Two solutions I can see but do not know how to implement:

  • graciously stop worker at the end of every a single task from within the worker. eg a new slurm job is submitted for each task
  • migrate the state of the third party software

Any suggestions?
Thanks for assistance.

EDIT:
I tried to attack strategy 1 using a worker plugin:

class KillerNannyPlugin(distributed.diagnostics.plugin.WorkerPlugin):
    """Kills worker after task is completed.
    
    Transitions states "memory" or "error" occur after the "executing" state and trigger this
    plugin. Ensures that each task gets a new Worker.
    
    This should be a nanny plugin to be more dask friendly, but those don't trigger transtions
    as of 11.08.22
    
    
    Parameters
    ----------
    max_stagger_seconds - float
        attentuates how long to wait after task before closing worker. 
        actual wait time is 3 + max_stagger_seconds * X where X is drawn from [0,1]
        ensures that data is not lost to workers closing at the same time.
    """
    def __init__(self, max_stagger_seconds: float = 10):
        self.max_stagger_seconds = max_stagger_seconds
    
    def setup(self, worker):
        self.worker = worker
        
    def transition(self, key, start, finish, *args, **kwargs):
        if start == 'memory' and finish == 'released':
            self.worker.io_loop.call_later(1+ random.random() * self.max_stagger_seconds, self.worker.close_gracefully)

This successfully causes the worker to close after it completes a task. I had to stagger it such that workers ending at the same time did not happen. The side effect of this is that about 20% of tasks are repeated using this strategy, I assume because a worker was killed before it could send the results back to as_completed, which defeats the original purpose of trying not to waste computation time.

If this is the case, it could be that my start and finish transition events are off, is there a way to ensure the result has been gathered before closing the worker?

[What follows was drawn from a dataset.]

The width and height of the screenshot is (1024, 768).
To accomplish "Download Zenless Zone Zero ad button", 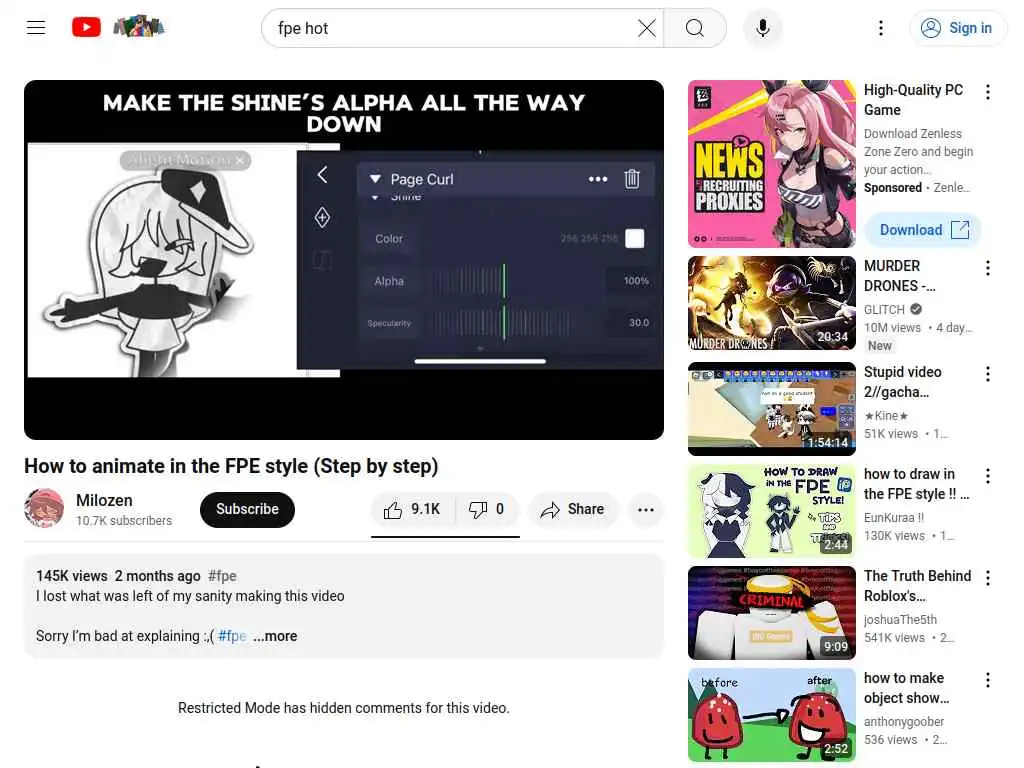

Again I appreciate any help.

Hi @evankomp,

I answered in Restart cluster job on task completion · Issue #597 · dask/dask-jobqueue · GitHub. I think the best strategy would be to improve the --lifetime option handling to take into account the case where we want to wait for the end of a task before stopping a worker, as mentioned in Enhancement Request - Dask Workers lifetime option not waiting for job to finish · Issue #3141 · dask/distributed · GitHub.

I didn’t have the time to look deeply in your proposed solution of a Plugin though.